Há 200 anos, antes do Grito do Ipiranga, José Bonifácio de Andrada e Silva criou a semente da diplomacia brasileira. Em agosto de 1822, ele encaminhou um “Manifesto aos Governos e Nações Amigas”, em que Dom Pedro mencionava a “vontade geral do Brasil que proclama à face do universo a sua independência política”. Sempre antes do 7 de Setembro, Andrada mandou representantes a Londres e Paris.
Passaram-se 200 anos, e Jair Bolsonaro apequenou a diplomacia fundada por José Bonifácio. Reuniu embaixadores estrangeiros para recriminar o sistema eleitoral brasileiro, atacando nominalmente os ministros Luís Roberto Barroso, Edson Fachin e Alexandre de Moraes.
Ele disse coisas assim:
— Por que um grupo de apenas três pessoas quer trazer instabilidade para o nosso país, não aceita nada das sugestões das Forças Armadas, que foram convidadas? São perfeitas, chega a perfeição absoluta? Talvez não. Nem um sistema informatizado pode dar garantia de 100% de segurança. As Forças Armadas, das quais sou comandante supremo, ninguém, mais do que nós, quer estabilidade em nosso país.
Bolsonaro pode dizer coisas desse tipo onde bem entender, menos para uma plateia de diplomatas estrangeiros formalmente convidados. O processo eleitoral de um país pode ter observadores internacionais, caso essa seja a vontade de seu governo. Chamar diplomatas estrangeiros para ouvir uma peroração como a do Alvorada não chega a ser alienação de soberania, é apenas tolice, menos para quem esteja planejando uma crise institucional. Vale lembrar que, na posse dos presidentes do Estados Unidos, os embaixadores estrangeiros não são convidados para a cerimônia, pois se trata de assunto doméstico.
Desde 1822, quando Andrada e Silva se preocupava com as nações amigas, não há precedente de um governante brasileiro ter reunido embaixadores para defender suas opiniões, atacando integrantes de outro Poder da República. Seria ingenuidade achar que Bolsonaro reuniu esses senhores para convencê-los de seja lá o que for. Bolsonaro falou para sua base. Uma coisa é certa: a ideia desse “brienfing”, como dizia a transparência, não partiu do Itamaraty.
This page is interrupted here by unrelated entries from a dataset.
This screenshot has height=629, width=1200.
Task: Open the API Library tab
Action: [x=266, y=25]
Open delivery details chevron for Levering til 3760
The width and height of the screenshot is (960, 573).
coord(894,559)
Todos os diplomatas reunidos por Bolsonaro transmitiram relatos para suas chancelarias, e é possível imaginar alguns aspectos factuais do evento:
1) Nem todos os embaixadores foram convidados. Ficaram de fora a China, a Argentina, o Chile e o Reino Unido;
2) Bolsonaro se fez acompanhar pelo chanceler e pelos generais-ministros da Defesa, do Gabinete de Segurança Institucional e da Secretaria-Geral da Presidência, mais seu provável candidato a vice. Os presidentes do Supremo Tribunal Federal e do Tribunal Superior Eleitoral (TSE) recusaram o convite;
3) O protocolo não previa perguntas da plateia (ainda bem);
4) Só foram admitidas equipes de emissoras de televisões que se comprometeram a transmitir a fala de Bolsonaro na íntegra, ao vivo. A emissora estatal fez a transmissão;
5) Horas depois, o ministro Edson Fachin, presidente do TSE, e Rodrigo Pacheco, presidente do Senado, rebateram a fala do presidente.
Se algum embaixador concluiu que o evento do Alvorada fortaleceu o compromisso democrático do presidente Bolsonaro diante do resultado das urnas de outubro, será chamado de volta a bem do serviço público de seu país.